The original draft was formulated and submitted before the Cabinet in 2016, getting approved on February 29.
Then it was sent to the Ministry of Law for vetting before being placed in parliament.
But before it could be sent to parliament, two incidents concerning Prime Minister Sheikh Hasina happened last year.
In November, a Biman Bangladesh Airlines flight carrying the prime minister was forced to make an emergency landing in Turkmenistan due to a technical glitch.
The aircraft had gone through all pre-flight checks and two test runs before taking off with the prime minister for Budapest.
Earlier in June, another Biman flight carrying the prime minister was stranded in air for around an hour because of delay in landing clearance at Dhaka airport.
Because of these incidents, the authorities concerned amended the draft and included the provision of death penalty, sources said.

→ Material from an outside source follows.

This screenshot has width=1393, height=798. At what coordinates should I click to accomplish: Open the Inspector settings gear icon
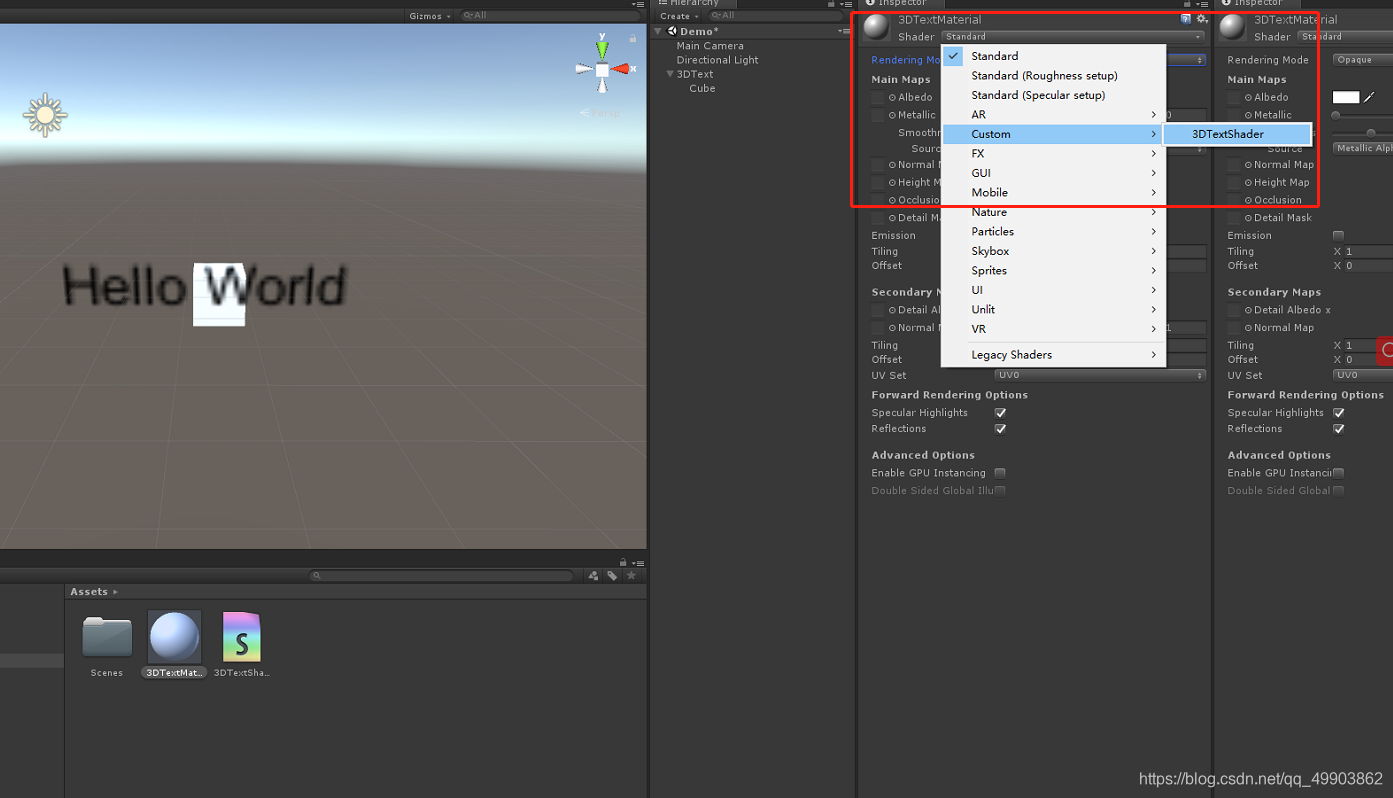click(x=1202, y=18)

Apart from these, anyone attempting to transport goods that pose a “security threat” will face up to seven years in jail or a Tk50 lakh fine.
“Illegal entry to Bangladeshi airspace is punishable with a jail term between three and seven years and a maximum Tk50 lakh fine,” the cabinet secretary added.
When asked if the Biman officials involved in the prime minister’s flight glitch in November would be tried under the proposed act, Shafiul replied in the negative.
“It is only a draft. It will become a law after parliament approves it. Only then will the law come into force,” he said.